Overview

68Ga-PSMA-R2 in Patients With Biochemical Relapse (BR) and Metastatic Prostate Cancer (mPCa)

Status:
Completed
Trial end date:
2019-09-13
Target enrollment:
0
Participant gender:
Male
Summary
This was an open-label, multicenter, single dose, Phase I/II study to evaluate the safety and tolerability of a single administration of 3 mega Becquerel (MBq)/kg, but not less than 150 MBq and not more than 250 MBq, of 68^Ga-PSMA-R2 in adult male patients with biochemical relapse (BR) and metastatic prostate cancer (mPCa).
Phase:
Phase 1/Phase 2
Accepts Healthy Volunteers?
No
Details
Lead Sponsor:
Advanced Accelerator Applications
Criteria
Inclusion Criteria:

1. Males 18 years or older.

2. Signed and dated written informed consent by the subject prior to any study-specific
procedures.

3. Histologically confirmed adenocarcinoma of the prostate, defined as follows:

1. Biochemical recurrence: defined as PSA is ≥0.2 ng/mL after radical prostatectomy
or PSA nadir plus 2 ng/mL after radiation therapy with corresponding CT/MRI or
bone scan revealing absence of local recurrence or metastatic lesions.

OR

2. Metastatic disease: defined as both, castration-sensitive or castration-resistant
mPCa (presence of at least 1 metastatic lymph node, visceral metastasis and/or
bone metastasis).

3. At least 2 weeks must have elapsed between last anticancer treatment
administration and the administration of the imaging product, 68Ga-PSMA-R2.

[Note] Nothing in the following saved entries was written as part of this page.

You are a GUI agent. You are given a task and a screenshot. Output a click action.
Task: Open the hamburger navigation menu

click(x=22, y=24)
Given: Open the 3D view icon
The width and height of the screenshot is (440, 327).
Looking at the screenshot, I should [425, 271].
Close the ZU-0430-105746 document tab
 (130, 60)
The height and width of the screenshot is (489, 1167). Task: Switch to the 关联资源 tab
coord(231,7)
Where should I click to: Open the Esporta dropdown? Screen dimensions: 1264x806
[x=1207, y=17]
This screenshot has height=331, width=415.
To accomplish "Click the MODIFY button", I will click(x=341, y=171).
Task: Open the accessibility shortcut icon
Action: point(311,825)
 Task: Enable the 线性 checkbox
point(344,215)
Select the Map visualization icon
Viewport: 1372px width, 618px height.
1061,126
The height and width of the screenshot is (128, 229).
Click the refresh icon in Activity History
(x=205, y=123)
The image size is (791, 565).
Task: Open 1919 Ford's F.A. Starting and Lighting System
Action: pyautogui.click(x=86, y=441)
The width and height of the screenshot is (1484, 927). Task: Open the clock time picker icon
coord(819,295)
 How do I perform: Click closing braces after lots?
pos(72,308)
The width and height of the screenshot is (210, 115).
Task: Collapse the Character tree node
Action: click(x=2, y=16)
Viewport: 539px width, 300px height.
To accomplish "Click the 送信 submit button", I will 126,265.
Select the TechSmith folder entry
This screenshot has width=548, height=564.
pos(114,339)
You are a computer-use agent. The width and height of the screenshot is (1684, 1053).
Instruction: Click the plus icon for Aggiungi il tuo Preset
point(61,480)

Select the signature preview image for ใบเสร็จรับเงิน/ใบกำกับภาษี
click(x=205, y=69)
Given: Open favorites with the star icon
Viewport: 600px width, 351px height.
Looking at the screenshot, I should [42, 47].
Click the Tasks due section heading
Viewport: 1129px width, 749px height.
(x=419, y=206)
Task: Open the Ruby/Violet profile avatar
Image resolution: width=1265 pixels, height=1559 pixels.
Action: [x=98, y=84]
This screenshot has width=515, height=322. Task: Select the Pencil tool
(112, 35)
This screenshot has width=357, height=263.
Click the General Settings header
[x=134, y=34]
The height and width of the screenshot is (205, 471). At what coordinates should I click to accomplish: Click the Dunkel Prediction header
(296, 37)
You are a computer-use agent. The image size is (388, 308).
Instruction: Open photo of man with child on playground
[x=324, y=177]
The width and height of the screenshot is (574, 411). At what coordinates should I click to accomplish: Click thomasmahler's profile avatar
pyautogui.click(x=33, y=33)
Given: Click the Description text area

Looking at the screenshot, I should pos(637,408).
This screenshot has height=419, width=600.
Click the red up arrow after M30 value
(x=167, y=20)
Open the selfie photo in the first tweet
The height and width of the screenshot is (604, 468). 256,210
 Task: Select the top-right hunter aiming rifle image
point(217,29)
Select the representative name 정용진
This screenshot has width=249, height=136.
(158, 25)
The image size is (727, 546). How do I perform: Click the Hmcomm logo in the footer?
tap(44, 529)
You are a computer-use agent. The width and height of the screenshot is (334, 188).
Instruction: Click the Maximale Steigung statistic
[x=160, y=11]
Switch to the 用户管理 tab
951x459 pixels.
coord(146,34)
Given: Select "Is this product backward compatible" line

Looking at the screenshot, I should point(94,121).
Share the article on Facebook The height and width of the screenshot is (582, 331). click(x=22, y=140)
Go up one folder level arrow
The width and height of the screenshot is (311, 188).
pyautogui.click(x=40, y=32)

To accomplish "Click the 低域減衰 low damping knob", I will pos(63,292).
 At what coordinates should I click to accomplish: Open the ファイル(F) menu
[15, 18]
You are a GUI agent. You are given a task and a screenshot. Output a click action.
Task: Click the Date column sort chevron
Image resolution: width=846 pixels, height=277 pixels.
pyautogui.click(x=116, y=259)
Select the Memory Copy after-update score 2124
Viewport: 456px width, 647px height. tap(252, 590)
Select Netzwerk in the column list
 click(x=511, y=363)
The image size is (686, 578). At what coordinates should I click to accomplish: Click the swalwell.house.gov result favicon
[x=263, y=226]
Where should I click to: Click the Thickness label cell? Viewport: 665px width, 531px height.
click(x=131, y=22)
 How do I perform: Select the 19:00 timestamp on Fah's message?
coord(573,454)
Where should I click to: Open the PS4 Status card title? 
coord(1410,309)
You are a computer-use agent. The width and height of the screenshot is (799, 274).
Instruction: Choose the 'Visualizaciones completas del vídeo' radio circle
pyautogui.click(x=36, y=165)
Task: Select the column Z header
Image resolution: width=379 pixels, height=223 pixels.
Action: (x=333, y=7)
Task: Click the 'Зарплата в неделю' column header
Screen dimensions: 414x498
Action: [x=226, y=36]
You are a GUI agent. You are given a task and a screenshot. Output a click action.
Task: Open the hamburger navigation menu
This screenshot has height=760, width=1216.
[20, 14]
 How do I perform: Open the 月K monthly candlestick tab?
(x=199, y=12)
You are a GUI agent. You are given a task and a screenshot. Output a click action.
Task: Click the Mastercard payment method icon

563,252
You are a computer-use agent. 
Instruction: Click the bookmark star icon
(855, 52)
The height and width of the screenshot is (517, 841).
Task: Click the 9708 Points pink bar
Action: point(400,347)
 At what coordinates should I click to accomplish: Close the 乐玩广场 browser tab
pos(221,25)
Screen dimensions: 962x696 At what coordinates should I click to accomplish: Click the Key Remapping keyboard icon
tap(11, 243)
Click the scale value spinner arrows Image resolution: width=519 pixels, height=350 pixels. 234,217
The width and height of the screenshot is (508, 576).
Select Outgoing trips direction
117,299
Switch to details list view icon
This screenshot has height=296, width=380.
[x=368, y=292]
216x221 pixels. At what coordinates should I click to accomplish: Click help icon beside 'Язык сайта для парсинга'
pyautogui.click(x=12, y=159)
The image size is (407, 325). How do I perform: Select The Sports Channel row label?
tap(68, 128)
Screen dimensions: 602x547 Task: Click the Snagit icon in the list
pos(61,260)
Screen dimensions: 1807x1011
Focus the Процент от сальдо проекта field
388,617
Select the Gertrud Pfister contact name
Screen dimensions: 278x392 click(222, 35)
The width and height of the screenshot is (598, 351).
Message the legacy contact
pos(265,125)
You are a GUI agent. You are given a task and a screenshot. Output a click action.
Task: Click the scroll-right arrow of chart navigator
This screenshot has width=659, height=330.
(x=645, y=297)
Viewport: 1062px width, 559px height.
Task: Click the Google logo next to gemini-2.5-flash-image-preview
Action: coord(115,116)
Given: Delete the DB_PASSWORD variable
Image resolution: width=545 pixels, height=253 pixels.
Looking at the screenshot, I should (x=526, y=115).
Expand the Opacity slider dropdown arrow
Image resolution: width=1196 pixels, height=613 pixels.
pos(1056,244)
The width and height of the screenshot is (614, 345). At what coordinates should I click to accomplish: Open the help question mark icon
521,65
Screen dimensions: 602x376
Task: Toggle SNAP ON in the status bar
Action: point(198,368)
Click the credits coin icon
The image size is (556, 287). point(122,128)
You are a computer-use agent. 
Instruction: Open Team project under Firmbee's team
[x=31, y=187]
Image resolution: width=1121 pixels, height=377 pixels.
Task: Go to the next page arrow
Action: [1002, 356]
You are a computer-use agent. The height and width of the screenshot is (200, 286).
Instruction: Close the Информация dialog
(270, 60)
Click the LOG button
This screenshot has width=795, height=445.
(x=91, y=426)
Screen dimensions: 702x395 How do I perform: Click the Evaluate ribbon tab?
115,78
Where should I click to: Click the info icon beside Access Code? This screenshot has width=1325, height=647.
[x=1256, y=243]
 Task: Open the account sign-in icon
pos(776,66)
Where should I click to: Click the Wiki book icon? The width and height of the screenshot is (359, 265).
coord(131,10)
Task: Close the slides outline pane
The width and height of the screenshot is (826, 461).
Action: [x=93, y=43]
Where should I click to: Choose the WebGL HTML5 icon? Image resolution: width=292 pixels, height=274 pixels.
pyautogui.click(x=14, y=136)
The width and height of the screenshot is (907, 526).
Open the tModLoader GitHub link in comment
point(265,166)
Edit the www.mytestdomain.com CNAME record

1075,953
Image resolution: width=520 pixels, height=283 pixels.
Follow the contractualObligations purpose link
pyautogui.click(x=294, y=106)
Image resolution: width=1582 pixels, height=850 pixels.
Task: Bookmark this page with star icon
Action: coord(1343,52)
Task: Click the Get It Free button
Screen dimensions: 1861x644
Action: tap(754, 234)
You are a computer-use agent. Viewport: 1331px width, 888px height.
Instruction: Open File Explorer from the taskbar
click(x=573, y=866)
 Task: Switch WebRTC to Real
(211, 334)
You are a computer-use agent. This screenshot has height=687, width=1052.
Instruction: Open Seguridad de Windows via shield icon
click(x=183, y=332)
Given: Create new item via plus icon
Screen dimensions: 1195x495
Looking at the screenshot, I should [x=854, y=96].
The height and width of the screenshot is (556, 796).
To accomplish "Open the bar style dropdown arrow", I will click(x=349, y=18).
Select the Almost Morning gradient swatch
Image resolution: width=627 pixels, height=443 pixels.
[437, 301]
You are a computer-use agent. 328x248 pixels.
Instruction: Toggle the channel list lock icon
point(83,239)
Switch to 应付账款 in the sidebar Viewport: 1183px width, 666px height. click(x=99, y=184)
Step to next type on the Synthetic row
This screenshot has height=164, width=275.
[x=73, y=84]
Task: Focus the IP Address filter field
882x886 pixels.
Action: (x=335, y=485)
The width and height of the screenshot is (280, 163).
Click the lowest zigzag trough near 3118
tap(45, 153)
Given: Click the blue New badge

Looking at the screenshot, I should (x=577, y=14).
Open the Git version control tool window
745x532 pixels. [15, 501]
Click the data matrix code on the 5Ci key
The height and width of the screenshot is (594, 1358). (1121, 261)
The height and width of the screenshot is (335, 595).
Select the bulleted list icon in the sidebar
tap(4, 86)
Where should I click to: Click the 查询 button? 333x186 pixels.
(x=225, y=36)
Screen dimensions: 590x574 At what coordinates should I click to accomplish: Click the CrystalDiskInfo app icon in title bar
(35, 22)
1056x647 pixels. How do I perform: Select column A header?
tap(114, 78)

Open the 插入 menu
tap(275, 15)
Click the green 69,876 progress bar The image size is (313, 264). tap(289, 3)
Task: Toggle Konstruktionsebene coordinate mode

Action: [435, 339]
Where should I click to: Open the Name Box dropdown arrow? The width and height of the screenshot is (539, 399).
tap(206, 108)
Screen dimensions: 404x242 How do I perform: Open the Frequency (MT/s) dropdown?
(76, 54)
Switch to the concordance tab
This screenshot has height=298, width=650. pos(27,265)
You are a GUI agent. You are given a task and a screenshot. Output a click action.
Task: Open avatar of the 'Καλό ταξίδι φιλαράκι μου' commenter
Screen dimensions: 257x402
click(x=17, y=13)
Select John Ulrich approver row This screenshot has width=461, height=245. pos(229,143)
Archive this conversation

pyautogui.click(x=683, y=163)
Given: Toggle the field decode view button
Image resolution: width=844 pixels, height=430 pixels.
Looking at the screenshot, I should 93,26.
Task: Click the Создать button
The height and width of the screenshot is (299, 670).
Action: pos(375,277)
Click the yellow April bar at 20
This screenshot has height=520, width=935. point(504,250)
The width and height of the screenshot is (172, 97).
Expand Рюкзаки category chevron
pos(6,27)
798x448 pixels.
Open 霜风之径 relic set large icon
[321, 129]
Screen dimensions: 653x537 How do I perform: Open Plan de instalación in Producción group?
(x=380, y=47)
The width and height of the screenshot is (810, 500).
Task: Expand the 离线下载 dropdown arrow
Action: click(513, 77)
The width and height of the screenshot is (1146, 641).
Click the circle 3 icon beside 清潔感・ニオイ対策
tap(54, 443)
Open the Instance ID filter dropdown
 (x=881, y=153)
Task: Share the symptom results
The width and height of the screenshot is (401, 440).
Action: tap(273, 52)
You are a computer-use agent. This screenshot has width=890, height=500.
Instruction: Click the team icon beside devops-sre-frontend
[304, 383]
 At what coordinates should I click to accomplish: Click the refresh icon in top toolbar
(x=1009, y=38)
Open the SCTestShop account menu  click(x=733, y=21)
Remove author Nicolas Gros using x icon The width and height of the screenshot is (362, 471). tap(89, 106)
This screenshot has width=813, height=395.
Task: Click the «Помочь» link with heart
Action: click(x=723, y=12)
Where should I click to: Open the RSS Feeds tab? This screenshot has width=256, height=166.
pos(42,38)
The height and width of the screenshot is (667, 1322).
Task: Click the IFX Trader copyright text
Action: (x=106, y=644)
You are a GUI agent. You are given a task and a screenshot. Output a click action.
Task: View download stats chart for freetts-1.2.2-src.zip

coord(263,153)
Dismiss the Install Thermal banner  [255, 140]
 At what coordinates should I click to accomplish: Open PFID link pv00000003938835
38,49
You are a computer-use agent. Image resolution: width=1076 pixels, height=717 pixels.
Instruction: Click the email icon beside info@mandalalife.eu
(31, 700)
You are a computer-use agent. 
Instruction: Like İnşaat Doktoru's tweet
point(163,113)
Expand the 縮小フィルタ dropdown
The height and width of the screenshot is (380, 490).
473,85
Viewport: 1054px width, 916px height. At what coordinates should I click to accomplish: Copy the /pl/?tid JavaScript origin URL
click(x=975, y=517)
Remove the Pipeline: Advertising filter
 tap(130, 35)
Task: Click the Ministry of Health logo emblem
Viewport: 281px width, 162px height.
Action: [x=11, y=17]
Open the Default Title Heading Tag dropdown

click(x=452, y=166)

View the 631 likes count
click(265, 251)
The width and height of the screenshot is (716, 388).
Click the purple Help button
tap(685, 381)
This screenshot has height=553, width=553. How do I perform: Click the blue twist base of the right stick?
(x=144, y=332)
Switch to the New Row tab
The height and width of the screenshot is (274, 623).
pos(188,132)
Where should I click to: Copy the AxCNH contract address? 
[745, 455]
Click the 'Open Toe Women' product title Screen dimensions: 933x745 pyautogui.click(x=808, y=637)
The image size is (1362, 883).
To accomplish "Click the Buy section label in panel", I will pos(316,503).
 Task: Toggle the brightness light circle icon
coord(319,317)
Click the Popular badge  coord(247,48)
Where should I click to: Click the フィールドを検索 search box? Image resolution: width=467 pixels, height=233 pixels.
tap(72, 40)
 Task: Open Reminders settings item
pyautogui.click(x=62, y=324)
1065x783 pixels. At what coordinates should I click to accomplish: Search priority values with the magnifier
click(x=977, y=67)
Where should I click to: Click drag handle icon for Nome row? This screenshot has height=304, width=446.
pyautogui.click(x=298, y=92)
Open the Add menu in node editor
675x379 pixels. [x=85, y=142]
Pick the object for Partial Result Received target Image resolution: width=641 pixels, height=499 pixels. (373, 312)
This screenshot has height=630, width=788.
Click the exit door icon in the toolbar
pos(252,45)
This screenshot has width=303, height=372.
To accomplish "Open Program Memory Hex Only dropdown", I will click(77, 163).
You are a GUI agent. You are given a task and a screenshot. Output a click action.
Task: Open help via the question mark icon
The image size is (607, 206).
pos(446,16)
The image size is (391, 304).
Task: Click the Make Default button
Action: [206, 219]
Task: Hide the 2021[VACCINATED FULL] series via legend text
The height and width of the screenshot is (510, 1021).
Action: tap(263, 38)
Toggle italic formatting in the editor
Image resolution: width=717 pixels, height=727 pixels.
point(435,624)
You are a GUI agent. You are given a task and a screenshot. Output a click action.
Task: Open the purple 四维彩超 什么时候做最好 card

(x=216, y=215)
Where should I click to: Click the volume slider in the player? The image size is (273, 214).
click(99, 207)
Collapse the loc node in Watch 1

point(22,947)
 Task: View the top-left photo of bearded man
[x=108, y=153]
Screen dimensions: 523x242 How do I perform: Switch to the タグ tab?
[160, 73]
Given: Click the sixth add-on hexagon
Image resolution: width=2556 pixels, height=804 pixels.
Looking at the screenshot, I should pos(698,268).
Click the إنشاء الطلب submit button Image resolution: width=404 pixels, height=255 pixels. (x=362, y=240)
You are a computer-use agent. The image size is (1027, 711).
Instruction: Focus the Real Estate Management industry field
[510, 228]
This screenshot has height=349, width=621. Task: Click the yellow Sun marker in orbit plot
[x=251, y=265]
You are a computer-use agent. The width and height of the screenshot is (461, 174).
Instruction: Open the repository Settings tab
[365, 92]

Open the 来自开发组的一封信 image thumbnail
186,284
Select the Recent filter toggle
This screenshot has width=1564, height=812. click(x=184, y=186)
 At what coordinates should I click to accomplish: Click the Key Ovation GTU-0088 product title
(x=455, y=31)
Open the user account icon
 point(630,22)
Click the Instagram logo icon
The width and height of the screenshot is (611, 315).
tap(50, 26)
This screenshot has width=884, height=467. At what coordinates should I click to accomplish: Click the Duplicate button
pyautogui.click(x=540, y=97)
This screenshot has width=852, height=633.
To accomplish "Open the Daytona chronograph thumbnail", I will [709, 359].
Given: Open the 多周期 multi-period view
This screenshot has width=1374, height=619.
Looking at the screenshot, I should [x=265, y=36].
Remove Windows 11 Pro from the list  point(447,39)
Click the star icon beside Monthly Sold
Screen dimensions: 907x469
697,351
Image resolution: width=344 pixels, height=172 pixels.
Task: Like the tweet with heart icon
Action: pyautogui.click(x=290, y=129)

4. Prior major surgery must be at least 12 weeks prior to study entry.

5. Eastern Cooperative Oncology Group (ECOG) performance status 0 to 2, with a life
expectancy ≥6 months.

6. Adequate bone marrow reserve and organ function as demonstrated by complete blood
count, and biochemistry in blood and urine at Screening:

1. Hemoglobin (Hb): >8 g/dL

2. Platelet count of >50.000/mm3

7. Serum creatinine <1.5*upper limit normal (ULN) or estimated glomerular filtration rate
(eGFR) >50 mL/min based upon The Chronic Kidney Disease Epidemiology Collaboration
(CKD-EPI) equation.

8. For male subjects with partners of childbearing potential, agreement to use barrier
contraceptive method (condom) and to continue its use for 28 days after IP
administration.

Exclusion Criteria:

1. Pathological finding consistent with small cell, neuroendocrine carcinoma of the
prostate or any other histologies different than adenocarcinoma.

2. Administered a radioisotope =<10 physical half-lives prior to the day of PET/CT.

3. Current severe urinary incontinence, hydronephrosis, severe voiding dysfunction, or
need of indwelling/condom catheters.

4. Uncontrolled pain or incompatibility that results in subject's lack of compliance with
imaging procedures.

5. Other known coexisting malignancies except non-melanoma skin or low grade superficial
bladder cancer unless definitively treated and proven no evidence of recurrence for 5
years.

6. Subject with known incompatibility to CT scans.

7. Any evidence of severe or uncontrolled systemic or psychiatric diseases, including
uncontrolled hypertension and active bleeding diatheses, which in the investigator's
opinion makes it undesirable for the subject to participate in the study or which
would jeopardize compliance with the protocol, or active infection including human
immunodeficiency virus (HIV) and untreated hepatitis B, hepatitis C. Screening for
chronic conditions was not required.

8. Subjects who have received any investigational agent within the last 28 days were
excluded from participation in this study.

9. Any acute toxicity due to prior chemotherapy and/or radiotherapy that has not resolved
according to the Toxicity Grading Scale for Healthy Adult and Adolescent Volunteers
Enrolled in Preventive Vaccine Clinical Studies.

10. Known allergy, hypersensitivity, or intolerance to the IP or its excipients.

11. Subject unlikely to comply with study procedures, restrictions and requirements and
judged by the investigator to be unsuitable for study participation.